Movie stars Kate Winslet, Billy Zane and others dazzled on the red carpet in London Tuesday for the world premiere of Titanic 3-D, 15 years after the original film was released. Cameron worked with 300 computer artists, who spent 750,000 man hours giving one of his most iconic films a third dimension. It was a process he called “horrific” and “mind-numbing.”

“It has to be done right,” he said. “Didn’t change a frame. The ship still sinks. Jack still dies.”

In the years since the 1997 romantic film became a mega-hit at the box office — Titanic was the first movie to gross more than $1 billion — Cameron dipped deeper into his obsession with the “unsinkable ship.” The legendary director has dived to the wreck in the North Atlantic 33 times in a submersible vehicle, studying how the real thing compares to his film creation.

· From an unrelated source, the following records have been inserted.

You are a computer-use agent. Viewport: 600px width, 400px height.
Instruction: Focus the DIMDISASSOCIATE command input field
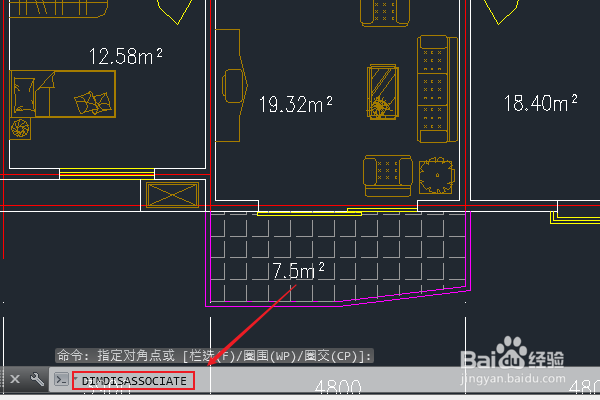pyautogui.click(x=134, y=381)
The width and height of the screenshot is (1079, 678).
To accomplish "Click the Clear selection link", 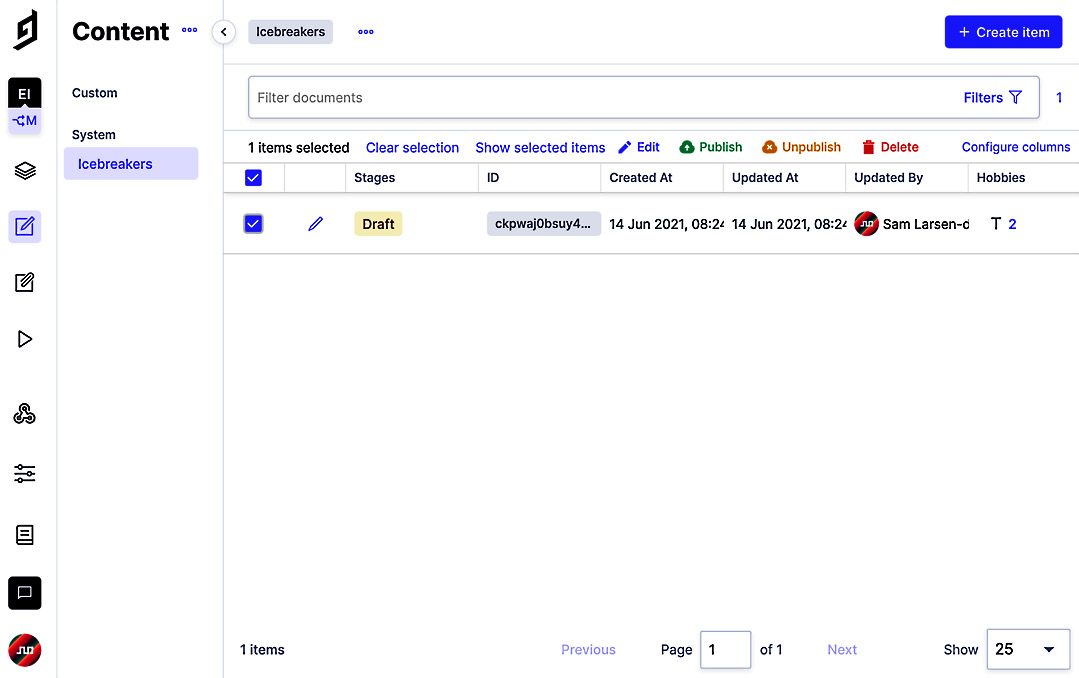I will (x=412, y=147).
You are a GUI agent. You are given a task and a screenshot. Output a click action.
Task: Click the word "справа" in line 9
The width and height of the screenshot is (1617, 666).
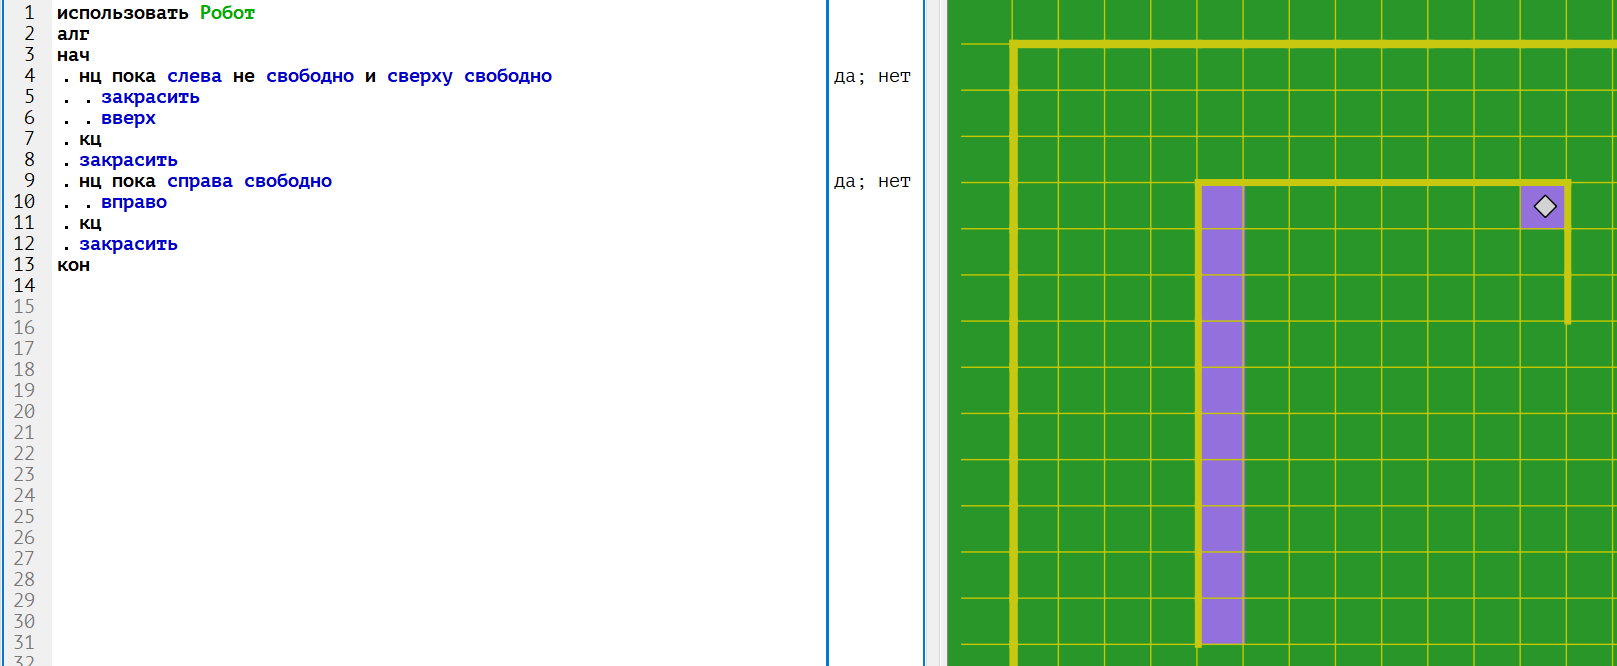pyautogui.click(x=199, y=181)
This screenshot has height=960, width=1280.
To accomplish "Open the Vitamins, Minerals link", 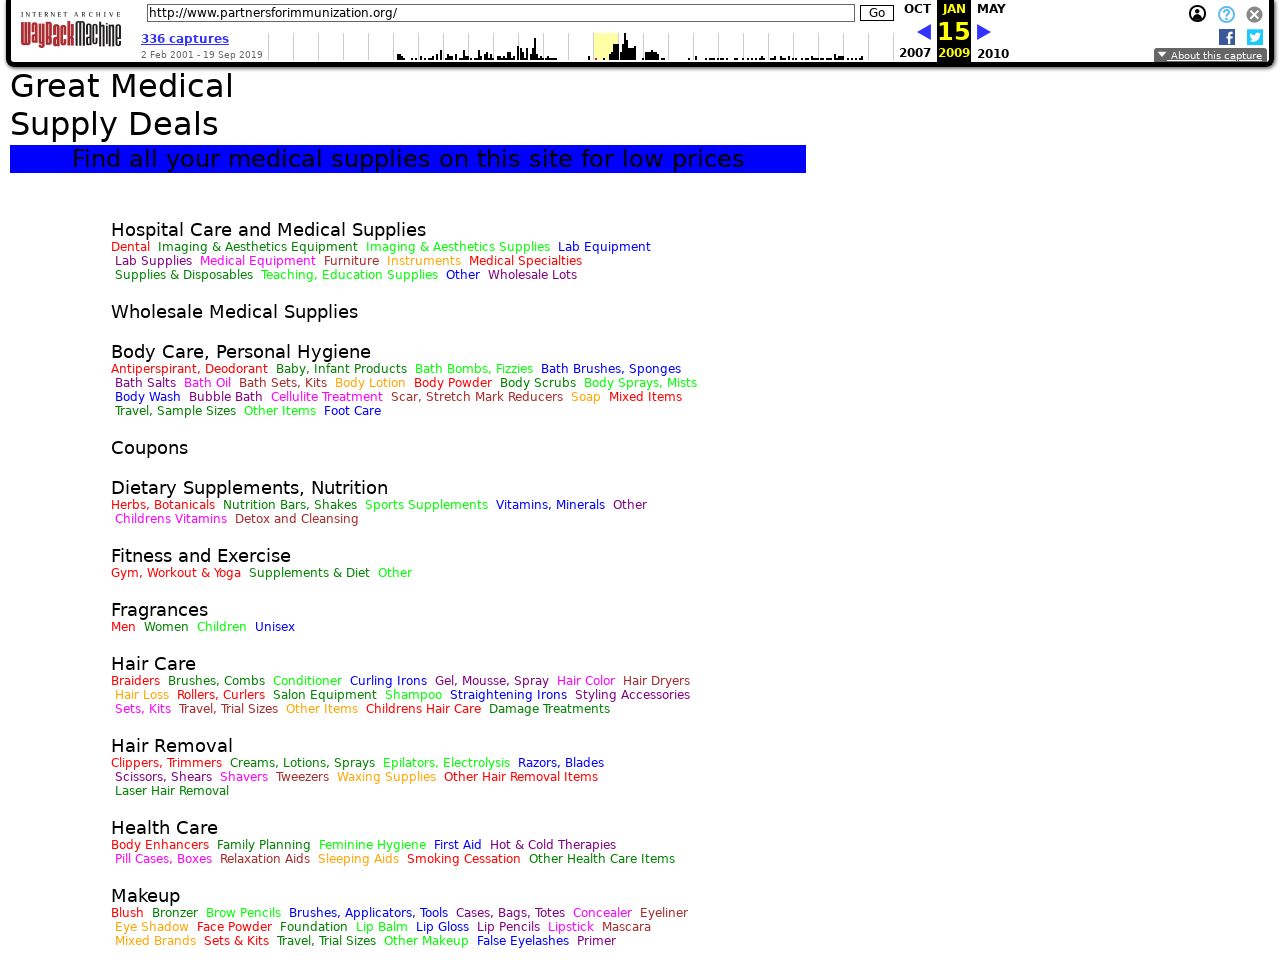I will tap(550, 505).
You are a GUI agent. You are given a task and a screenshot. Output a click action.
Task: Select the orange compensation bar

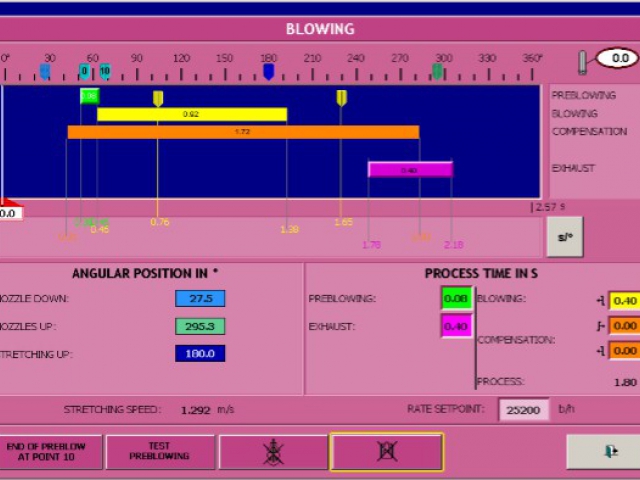pos(242,132)
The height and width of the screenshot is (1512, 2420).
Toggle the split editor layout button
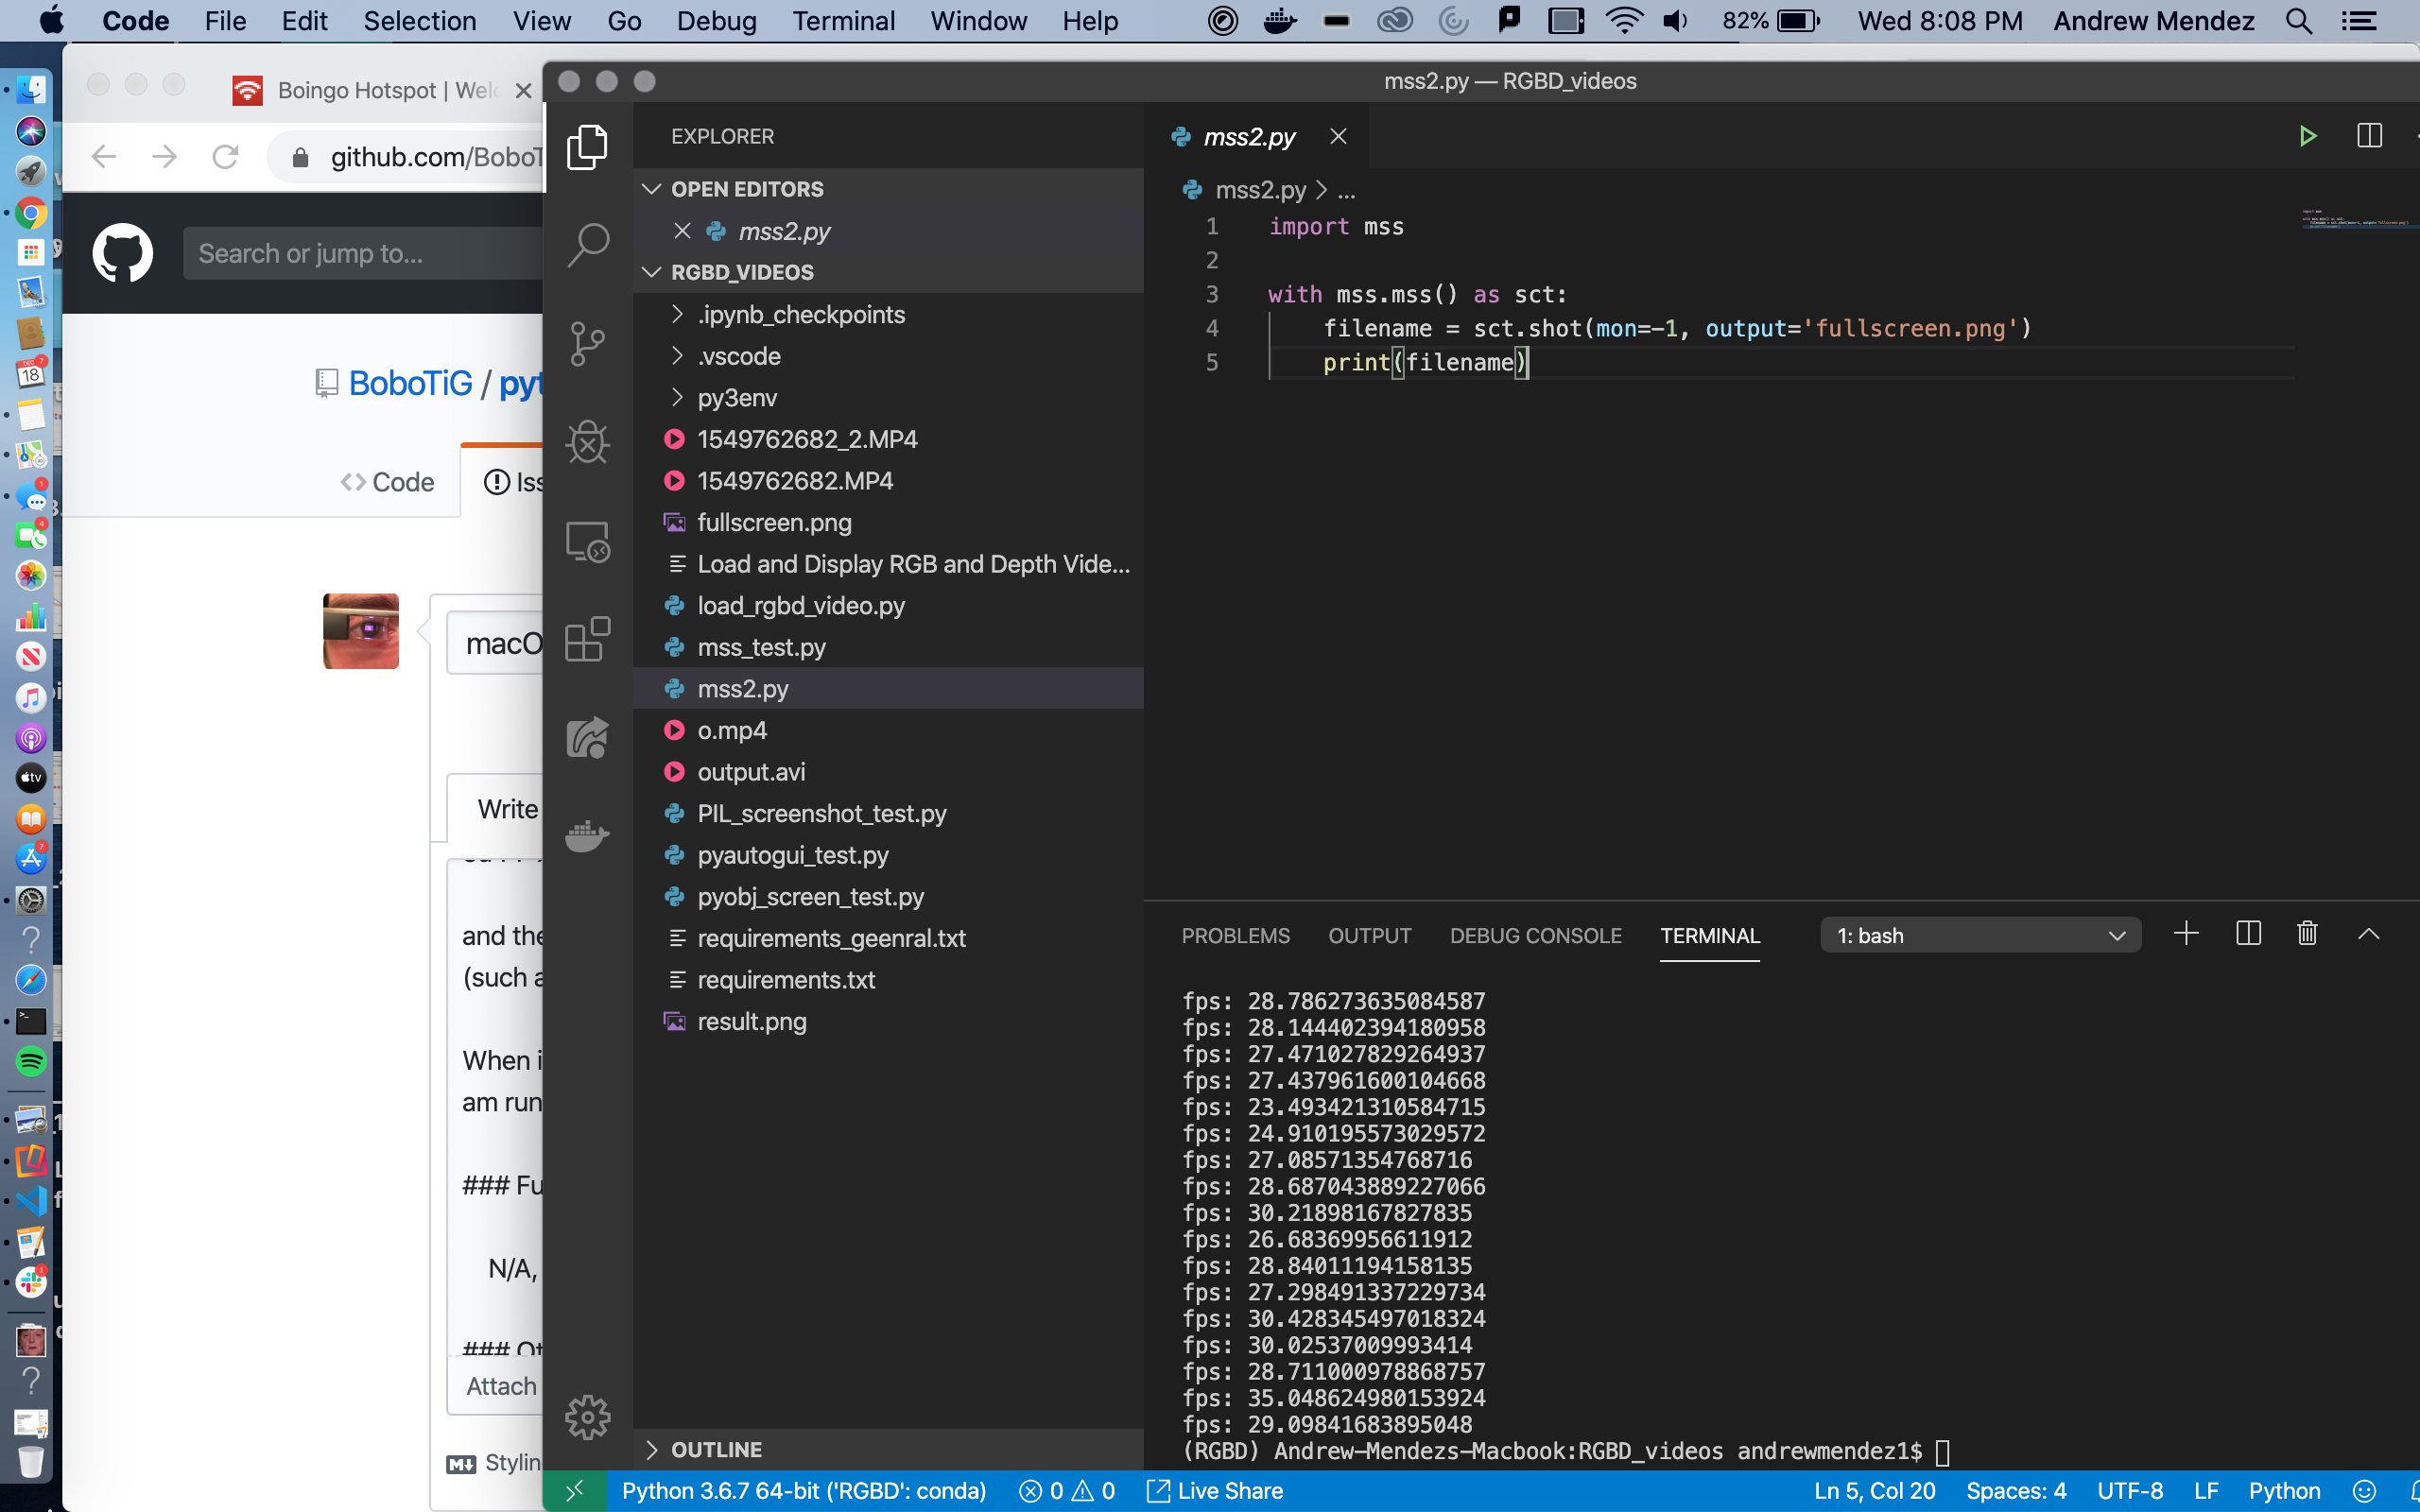[2369, 136]
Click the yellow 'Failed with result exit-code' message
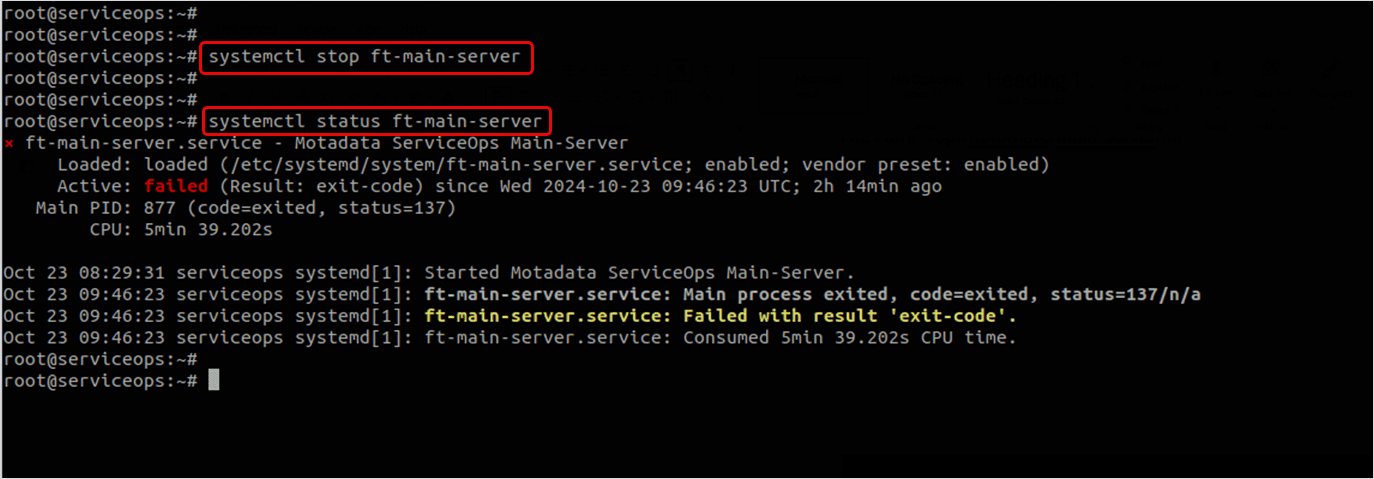 click(851, 316)
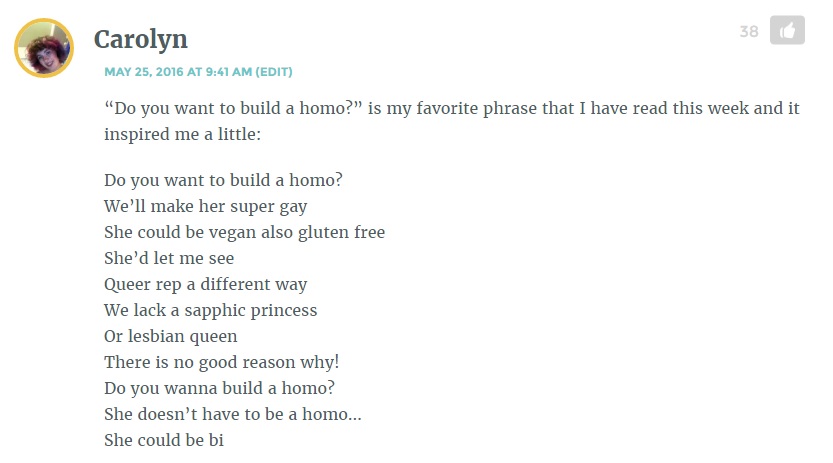The image size is (833, 463).
Task: Click the "Or lesbian queen" line
Action: point(171,336)
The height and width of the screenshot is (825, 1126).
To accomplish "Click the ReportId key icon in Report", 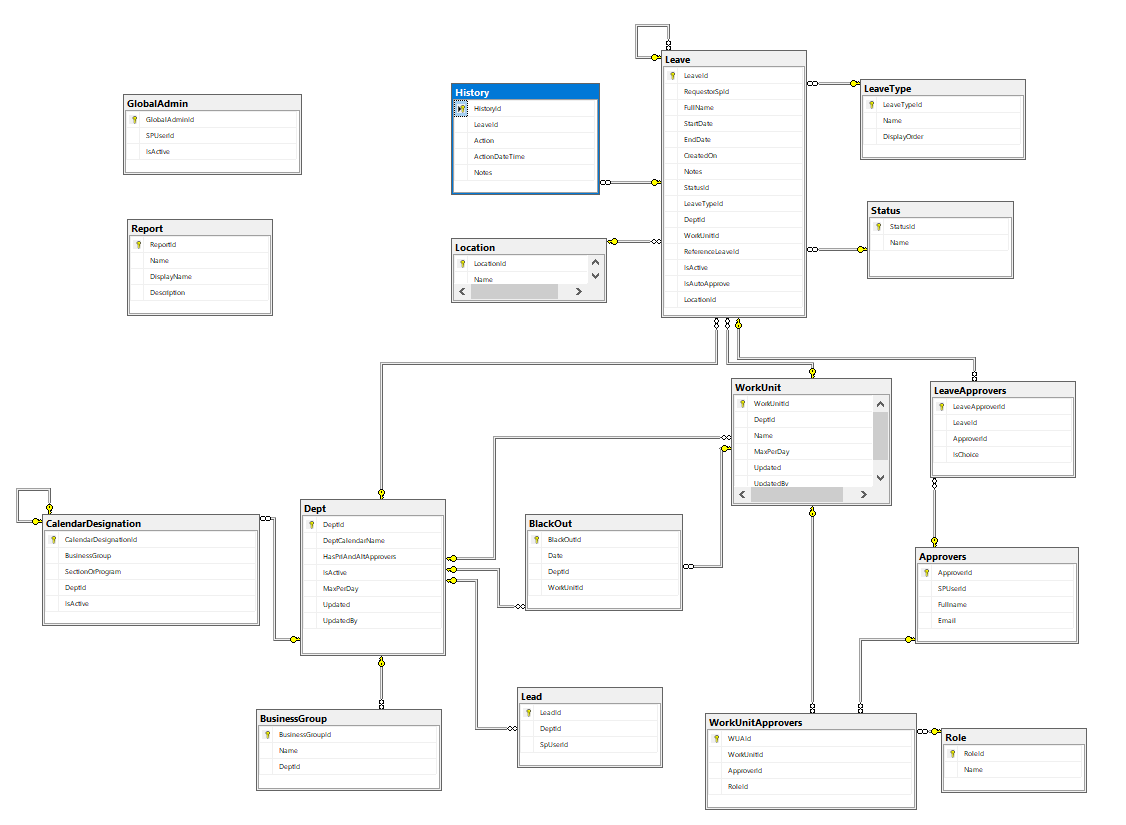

“We found places that the set was wrong, little bit, you know, this was wrong, that was wrong,” he said. “There was glass missing from a door.”

“I thought I’d thought about everything about Titanic,” Cameron told Nightline. And then he gathered eight of the world’s leading Titanic experts for an upcoming National Geographic documentary called Titanic: The Final Word. The documentary premieres on Sunday, April 8 at 8 p.m. ET on the National Geographic Channel.

Titanic 3-D may almost be historically accurate, but Cameron now knows it is not perfect. For example, he used a little artistic license in the scene where Winslet and DiCaprio are clinging to the ship’s railing, way up in the air, as it is being dragged down into icy depths.

“There was actually probably a moment where it was standing quite proud of the water, but it wasn’t quite as dramatic and as static as we showed in the film,” Cameron said. “It probably wasn’t straight up. It was probably at an angle. We realized that it was really just the perspective of some of the eyewitnesses.”

He said he hopes Titanic 3-D, which will be out in theaters in April 4, timed to the 100th anniversary of the ship’s sinking, will have a powerful impact on the audience.

Cameron nearly missed the Titanic 3-D premiere because, just Monday, he was at the bottom of the Mariana Trench in the Western Pacific, roughly seven miles down in the deepest part of the world’s oceans.

Only two other people have ever been down that deep. In 1962, then-Navy Lieutenant Don Walsh and a Swiss co-pilot dove into the trench. More than 50 years later, Cameron made the deep dive alone, down to what he described as a “lunar landscape.”

“I’ve got some good engineers,” Cameron said. “If we thought we were going die, diving this sub, we’d be idiots.”